• [GOAL OF THE EXERCISE]:
The required output is the line containing "ComputationalTypeLong (46, 335)" through the final line of the material below, printed exactly, with no other lines.

======== ENTRIES SHOWN ========

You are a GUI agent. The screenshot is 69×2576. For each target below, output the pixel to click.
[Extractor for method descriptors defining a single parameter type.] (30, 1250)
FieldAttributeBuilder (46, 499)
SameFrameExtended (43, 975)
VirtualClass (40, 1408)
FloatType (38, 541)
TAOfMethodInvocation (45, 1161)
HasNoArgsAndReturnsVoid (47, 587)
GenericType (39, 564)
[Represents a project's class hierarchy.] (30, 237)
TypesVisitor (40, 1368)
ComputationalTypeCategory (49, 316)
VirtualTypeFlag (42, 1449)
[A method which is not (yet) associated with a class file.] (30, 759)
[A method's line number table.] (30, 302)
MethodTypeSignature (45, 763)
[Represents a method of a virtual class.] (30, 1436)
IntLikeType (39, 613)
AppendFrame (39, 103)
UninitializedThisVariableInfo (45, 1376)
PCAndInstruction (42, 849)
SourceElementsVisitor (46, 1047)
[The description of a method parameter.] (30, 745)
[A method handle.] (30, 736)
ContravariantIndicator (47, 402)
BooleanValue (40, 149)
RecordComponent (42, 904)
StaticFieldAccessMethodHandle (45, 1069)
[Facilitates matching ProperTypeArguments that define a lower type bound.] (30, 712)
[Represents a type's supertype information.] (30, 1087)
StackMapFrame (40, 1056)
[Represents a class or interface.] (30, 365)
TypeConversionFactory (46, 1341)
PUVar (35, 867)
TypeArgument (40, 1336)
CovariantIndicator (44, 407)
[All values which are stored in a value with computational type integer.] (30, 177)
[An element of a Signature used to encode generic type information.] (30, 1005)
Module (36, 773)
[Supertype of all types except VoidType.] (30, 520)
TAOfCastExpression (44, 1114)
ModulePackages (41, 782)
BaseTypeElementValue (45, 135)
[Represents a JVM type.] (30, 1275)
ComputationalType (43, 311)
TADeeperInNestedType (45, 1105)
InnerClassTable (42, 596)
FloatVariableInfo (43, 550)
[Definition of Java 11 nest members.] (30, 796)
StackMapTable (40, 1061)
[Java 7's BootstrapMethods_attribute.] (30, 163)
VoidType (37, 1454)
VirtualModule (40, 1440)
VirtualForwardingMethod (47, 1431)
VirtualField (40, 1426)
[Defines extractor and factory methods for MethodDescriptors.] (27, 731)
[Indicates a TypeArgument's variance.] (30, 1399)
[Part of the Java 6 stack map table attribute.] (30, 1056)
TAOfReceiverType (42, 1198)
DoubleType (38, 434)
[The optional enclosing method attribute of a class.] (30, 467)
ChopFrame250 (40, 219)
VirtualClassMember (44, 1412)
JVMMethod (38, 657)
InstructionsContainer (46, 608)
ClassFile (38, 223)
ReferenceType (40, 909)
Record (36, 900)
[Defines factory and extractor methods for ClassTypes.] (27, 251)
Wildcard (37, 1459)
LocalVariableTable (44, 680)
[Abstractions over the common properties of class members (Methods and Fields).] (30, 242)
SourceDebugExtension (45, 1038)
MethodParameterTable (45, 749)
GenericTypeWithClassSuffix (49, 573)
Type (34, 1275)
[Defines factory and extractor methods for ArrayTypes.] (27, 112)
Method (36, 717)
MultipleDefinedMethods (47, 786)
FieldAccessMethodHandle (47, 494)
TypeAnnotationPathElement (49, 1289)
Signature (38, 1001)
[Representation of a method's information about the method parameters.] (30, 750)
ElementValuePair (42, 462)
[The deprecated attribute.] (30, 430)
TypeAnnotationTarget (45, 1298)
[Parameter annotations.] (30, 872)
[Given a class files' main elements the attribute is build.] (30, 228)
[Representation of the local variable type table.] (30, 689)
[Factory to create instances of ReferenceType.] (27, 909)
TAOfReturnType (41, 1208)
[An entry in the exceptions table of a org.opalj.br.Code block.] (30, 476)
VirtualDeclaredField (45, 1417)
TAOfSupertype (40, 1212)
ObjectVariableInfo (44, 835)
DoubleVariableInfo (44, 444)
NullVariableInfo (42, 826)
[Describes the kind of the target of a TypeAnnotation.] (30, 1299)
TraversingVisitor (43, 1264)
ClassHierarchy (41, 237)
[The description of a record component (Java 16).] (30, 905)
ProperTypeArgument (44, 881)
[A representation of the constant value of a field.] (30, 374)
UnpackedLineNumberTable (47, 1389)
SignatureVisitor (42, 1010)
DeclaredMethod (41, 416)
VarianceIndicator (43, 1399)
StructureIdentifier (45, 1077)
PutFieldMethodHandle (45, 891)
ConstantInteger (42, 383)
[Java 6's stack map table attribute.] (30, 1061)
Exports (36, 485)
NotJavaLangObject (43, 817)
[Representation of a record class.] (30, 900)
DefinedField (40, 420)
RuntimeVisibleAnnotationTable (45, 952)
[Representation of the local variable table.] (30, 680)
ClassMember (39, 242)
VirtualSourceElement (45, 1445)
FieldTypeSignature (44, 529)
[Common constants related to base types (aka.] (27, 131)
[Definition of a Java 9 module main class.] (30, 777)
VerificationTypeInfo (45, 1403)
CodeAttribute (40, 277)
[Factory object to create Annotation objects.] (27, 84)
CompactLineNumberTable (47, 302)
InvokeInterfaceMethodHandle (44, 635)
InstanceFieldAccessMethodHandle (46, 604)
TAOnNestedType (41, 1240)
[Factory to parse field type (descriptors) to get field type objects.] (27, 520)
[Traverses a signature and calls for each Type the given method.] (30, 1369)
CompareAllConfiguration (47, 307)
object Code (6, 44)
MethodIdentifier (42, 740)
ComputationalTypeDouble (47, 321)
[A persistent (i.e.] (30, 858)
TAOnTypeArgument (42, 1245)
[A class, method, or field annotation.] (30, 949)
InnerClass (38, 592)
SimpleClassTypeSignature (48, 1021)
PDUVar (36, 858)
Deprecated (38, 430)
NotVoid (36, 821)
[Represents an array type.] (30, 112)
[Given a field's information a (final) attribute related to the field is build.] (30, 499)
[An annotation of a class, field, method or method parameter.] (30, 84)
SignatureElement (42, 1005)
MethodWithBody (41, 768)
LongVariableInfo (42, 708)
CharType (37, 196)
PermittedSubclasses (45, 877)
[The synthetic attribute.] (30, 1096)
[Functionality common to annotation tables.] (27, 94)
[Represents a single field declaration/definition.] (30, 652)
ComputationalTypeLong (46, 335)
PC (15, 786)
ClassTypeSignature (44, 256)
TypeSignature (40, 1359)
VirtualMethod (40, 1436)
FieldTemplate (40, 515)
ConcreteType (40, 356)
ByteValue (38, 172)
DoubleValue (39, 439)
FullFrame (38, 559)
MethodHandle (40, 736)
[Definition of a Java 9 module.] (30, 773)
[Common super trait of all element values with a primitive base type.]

========

• [OUTPUT FOR THIS TASK]:
ComputationalTypeLong (46, 335)
PC (15, 786)
ClassTypeSignature (44, 256)
TypeSignature (40, 1359)
VirtualMethod (40, 1436)
FieldTemplate (40, 515)
ConcreteType (40, 356)
ByteValue (38, 172)
DoubleValue (39, 439)
FullFrame (38, 559)
MethodHandle (40, 736)
[Definition of a Java 9 module.] (30, 773)
[Common super trait of all element values with a primitive base type.]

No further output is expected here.